Model Selection for Nonnegative Matrix Factorization by Support Union Recovery
This addresses a gap in NMF literature for practitioners needing theoretical guarantees in model selection, though it is incremental as it builds on existing NMF frameworks.
The paper tackles the problem of automatic model selection for nonnegative matrix factorization (NMF) by proposing an algorithm that estimates latent dimensionality through support union recovery from empirical moments, provably detecting the true dimensionality under a generative model and showing approximate correctness on synthetic data.

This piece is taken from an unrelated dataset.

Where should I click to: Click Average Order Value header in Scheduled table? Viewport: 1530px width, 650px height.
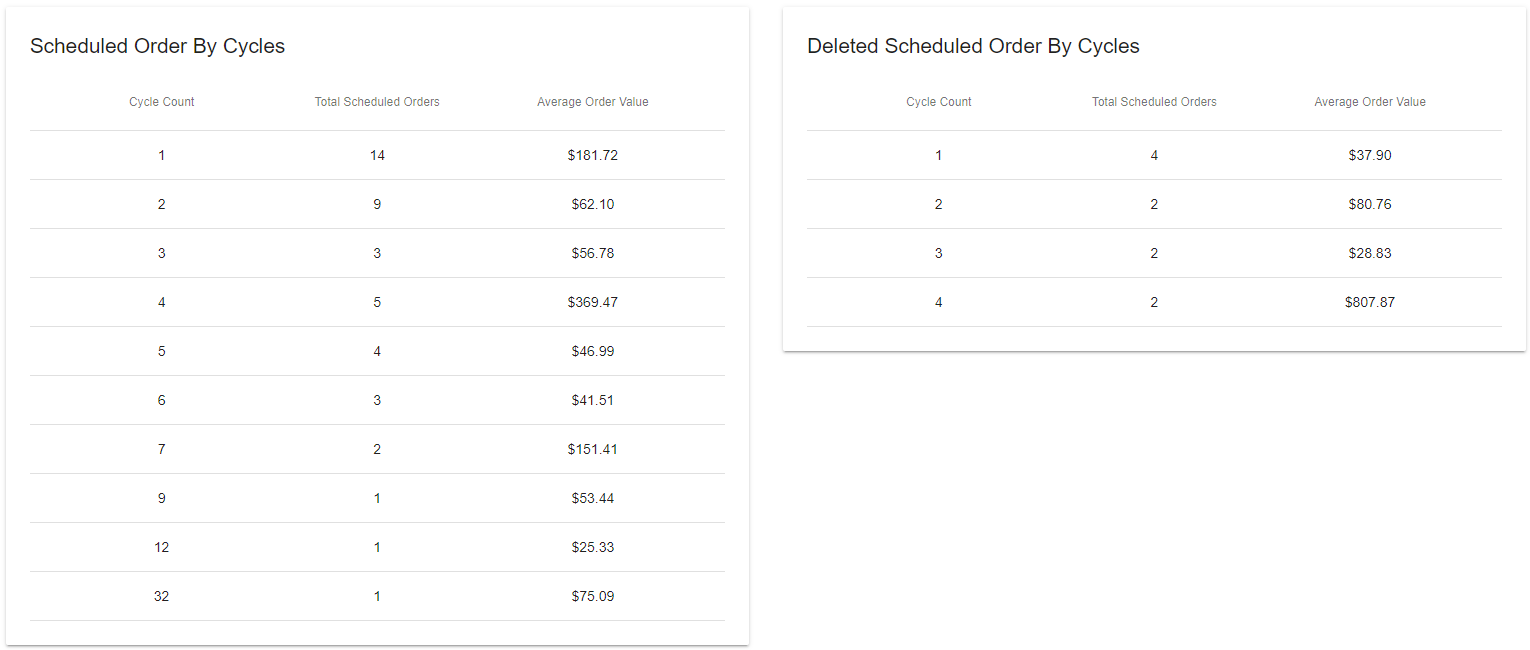[593, 102]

Nonnegative matrix factorization (NMF) has been widely used in machine learning and signal processing because of its non-subtractive, part-based property which enhances interpretability. It is often assumed that the latent dimensionality (or the number of components) is given. Despite the large amount of algorithms designed for NMF, there is little literature about automatic model selection for NMF with theoretical guarantees. In this paper, we propose an algorithm that first calculates an empirical second-order moment from the empirical fourth-order cumulant tensor, and then estimates the latent dimensionality by recovering the support union (the index set of non-zero rows) of a matrix related to the empirical second-order moment. By assuming a generative model of the data with additional mild conditions, our algorithm provably detects the true latent dimensionality. We show on synthetic examples that our proposed algorithm is able to find an approximately correct number of components.